Looking ahead, it’s all eyes on what Microsoft and Apple will announce in their respective developer events in the coming weeks. Early reports say Apple is overhauling Siri to catch up with ChatGPT after the company realized the voice assistant looked outdated in comparison. In the meantime, Apple is reportedly finalizing a deal with OpenAI to bring ChatGPT features to the iPhone.

Some may read into Apple’s very visible presence at OpenAI’s event on Monday (All demos were done on iPhones, and some people wore Apple Watch.) as a clue of Apple and OpenAI getting close to formalizing a possible partnership, even though Apple is reportedly still talking to a number of companies regarding LLM partnerships.

One key question remains whether hardware will become a factor for LLM-powered products to go mainstream. As previously mentioned, Google is already planning to integrate Gemini natively into Android, starting with the new Pixel phone. One can’t help but wonder if that means the iOS vs. Android mobile duopoly would be replicated on the consumer AI front as well with the battle line being drawn.

This hardware question also extends into the processing chips level. During its I/O keynote, Google announced Trillium, its 6th-generation TPUs that deliver 4.7x the performance of the previous model for advanced AI model training and tasks.
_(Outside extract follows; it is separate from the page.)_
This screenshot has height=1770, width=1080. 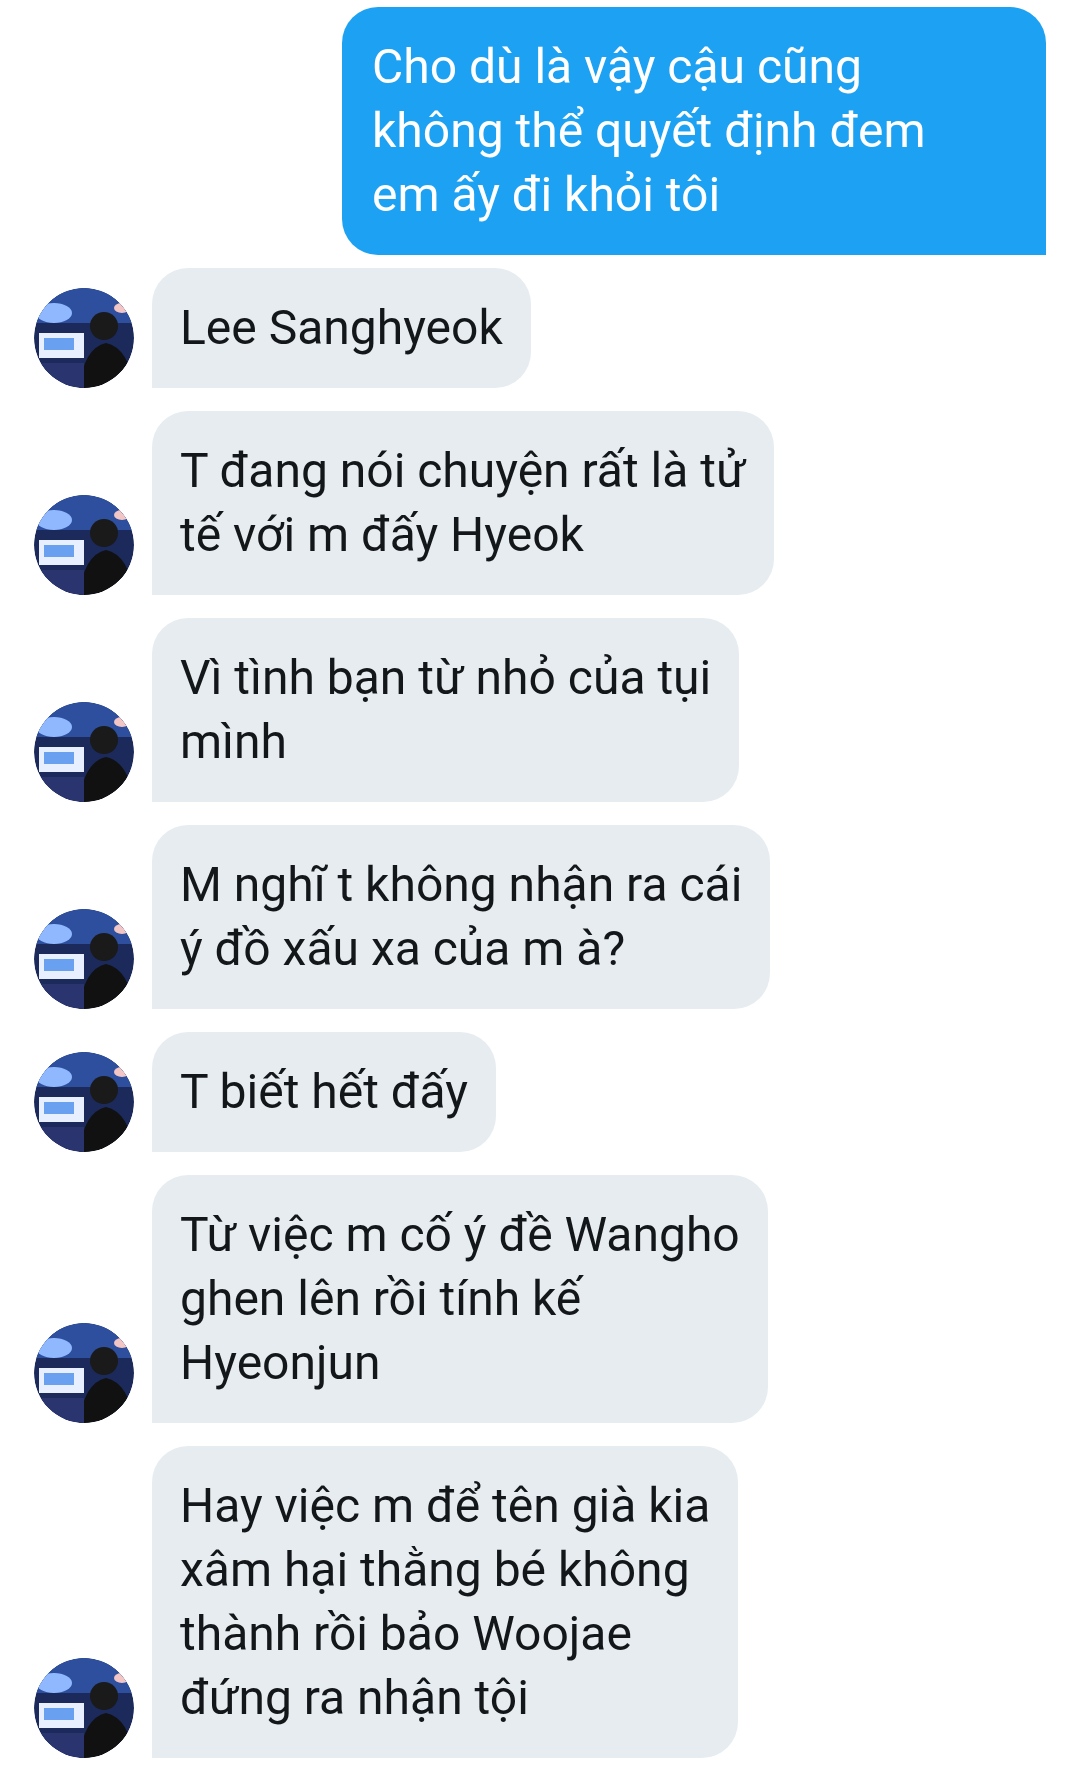 I want to click on message-bubble: Vì tình bạn từ nhỏ của tụi mình, so click(x=446, y=710).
Meanwhile, Apple introduced a new M4 Apple Silicon chip along with the latest iPad Pro models earlier this month, which was specifically designed with on-device LLM processing capabilities in mind.

For those looking for a third-party candidate, Amazon is placing a multibillion-dollar bet on Anthropic’s Claude model, as well as its forthcoming Olympus model. Anthropic just launched Claude as an iOS app in Europe, but Anthropic’s marketing for it has been largely nonexistent. It got a lukewarm reception compared to ChatGPT, with only around 157,000 total downloads in its first week on the App Store. Perhaps some of Amazon’s investment should be leveraged to help get Claude’s name out there.